Les mots meurent parce que les usages qu’ils désignent sont abandonnés…

Entre glissements de sens et vocables tombés dans l’oubli, le français a perdu de sa superbe en quatre siècles. Que sont devenus les mots d’antan ?

Une idée simple et efficace consiste à ouvrir un dictionnaire ancien, et à cocher les mots qui sont complètement ignorés de nos jours. Les pertes, les oublis, les changements de sens que l’on constate alors témoignent à l’évidence de la marche de la langue au fil des siècles. C’est l’exercice auquel s’est brillamment livré Jean-Marc Mandosio avec le Dictionnaire universel d’Antoine Furetière publié pour la première fois en 1690, sous le règne de Mme de Maintenon. Le résultat s’intitule Les Mots obsolètes ; il marque clairement, avec humour, le chemin parcouru par le lexique français au cours de ces tumultueux trois cents ans.

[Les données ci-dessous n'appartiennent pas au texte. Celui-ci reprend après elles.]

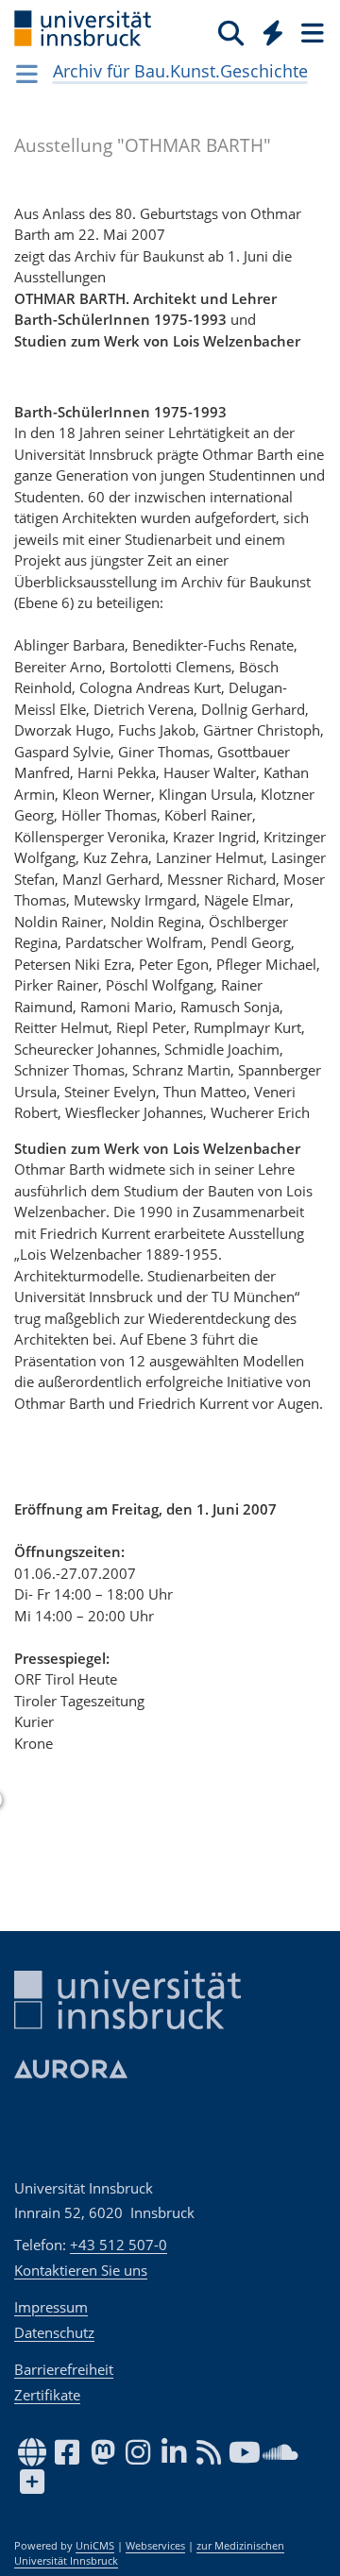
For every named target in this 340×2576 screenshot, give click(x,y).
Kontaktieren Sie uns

Bien entendu il s’agit d’un choix. Dans l’établissement de son florilège, M. Mandosio a privilégié avec un doigté louable les mots les plus alléchants pour un lecteur d’aujourd’hui. Parmi ceux-là les plus curieux sont les vocables que l’on connaît encore, voire qui appartiennent à l’usage courant, mais qui ont changé de sens à force d’évoluer. L’effet est souvent cocasse ; le mot bouquin pour Furetière désigne «un vieux bouc».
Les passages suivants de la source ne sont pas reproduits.